(Stored items)
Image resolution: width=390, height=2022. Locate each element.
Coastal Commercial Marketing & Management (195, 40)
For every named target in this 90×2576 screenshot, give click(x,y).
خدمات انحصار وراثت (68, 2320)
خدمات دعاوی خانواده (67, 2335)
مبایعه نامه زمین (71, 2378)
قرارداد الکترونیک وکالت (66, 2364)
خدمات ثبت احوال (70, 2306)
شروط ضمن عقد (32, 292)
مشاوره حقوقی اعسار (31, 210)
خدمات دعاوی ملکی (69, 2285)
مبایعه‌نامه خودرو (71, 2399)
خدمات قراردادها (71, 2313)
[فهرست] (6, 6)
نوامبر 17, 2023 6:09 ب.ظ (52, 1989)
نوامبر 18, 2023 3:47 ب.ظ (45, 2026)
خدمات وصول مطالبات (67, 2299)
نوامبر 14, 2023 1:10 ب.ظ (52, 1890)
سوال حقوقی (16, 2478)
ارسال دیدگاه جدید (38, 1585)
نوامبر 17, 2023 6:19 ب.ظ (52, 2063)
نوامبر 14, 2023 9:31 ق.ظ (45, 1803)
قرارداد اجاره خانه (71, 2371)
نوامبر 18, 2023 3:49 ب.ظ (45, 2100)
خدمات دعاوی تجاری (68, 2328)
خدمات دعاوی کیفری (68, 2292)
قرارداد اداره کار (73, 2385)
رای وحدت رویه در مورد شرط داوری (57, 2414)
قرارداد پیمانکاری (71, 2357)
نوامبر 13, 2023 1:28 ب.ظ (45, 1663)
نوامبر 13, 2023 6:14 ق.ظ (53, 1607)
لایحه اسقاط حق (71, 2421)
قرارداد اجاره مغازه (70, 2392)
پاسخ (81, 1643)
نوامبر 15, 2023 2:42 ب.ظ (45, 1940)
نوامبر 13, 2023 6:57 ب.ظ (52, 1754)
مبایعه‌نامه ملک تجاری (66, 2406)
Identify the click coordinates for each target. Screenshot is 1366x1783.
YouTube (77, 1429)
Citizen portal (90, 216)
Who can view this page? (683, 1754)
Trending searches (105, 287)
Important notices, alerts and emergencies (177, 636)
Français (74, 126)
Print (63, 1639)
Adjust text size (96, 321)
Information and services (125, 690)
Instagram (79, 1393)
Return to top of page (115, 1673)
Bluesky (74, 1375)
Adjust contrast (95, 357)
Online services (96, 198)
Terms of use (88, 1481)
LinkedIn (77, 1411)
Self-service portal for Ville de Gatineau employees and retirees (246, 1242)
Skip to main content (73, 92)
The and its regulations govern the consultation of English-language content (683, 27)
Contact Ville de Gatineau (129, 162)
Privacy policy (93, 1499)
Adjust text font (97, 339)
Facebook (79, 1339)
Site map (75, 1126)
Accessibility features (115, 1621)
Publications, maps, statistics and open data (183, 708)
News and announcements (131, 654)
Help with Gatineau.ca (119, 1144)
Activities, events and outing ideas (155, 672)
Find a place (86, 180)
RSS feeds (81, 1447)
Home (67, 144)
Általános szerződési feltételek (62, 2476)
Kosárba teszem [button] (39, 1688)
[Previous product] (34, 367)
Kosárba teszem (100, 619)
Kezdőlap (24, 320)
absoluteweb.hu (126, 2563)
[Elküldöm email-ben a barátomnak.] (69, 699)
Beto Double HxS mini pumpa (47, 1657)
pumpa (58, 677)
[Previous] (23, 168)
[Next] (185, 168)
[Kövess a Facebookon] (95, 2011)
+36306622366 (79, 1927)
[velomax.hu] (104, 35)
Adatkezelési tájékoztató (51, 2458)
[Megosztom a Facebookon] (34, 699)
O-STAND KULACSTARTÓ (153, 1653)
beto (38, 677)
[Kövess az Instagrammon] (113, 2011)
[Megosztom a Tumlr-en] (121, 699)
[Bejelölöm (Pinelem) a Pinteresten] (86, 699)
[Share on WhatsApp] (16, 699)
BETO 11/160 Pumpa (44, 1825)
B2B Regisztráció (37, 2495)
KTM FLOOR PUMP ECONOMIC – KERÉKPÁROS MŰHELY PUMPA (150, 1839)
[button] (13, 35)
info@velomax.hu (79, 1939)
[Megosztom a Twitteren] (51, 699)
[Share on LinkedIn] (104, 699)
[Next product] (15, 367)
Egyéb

PROBLEM TO SOLVE >> Write out exactly the lines from the one containing "O-STAND KULACSTARTÓ (153, 1653)" through the end of the data, both included. Add nothing else.

WRITTEN ANSWER >>
O-STAND KULACSTARTÓ (153, 1653)
beto (38, 677)
[Kövess az Instagrammon] (113, 2011)
[Megosztom a Tumlr-en] (121, 699)
[Bejelölöm (Pinelem) a Pinteresten] (86, 699)
[Share on WhatsApp] (16, 699)
BETO 11/160 Pumpa (44, 1825)
B2B Regisztráció (37, 2495)
KTM FLOOR PUMP ECONOMIC – KERÉKPÁROS MŰHELY PUMPA (150, 1839)
[button] (13, 35)
info@velomax.hu (79, 1939)
[Megosztom a Twitteren] (51, 699)
[Share on LinkedIn] (104, 699)
[Next product] (15, 367)
Egyéb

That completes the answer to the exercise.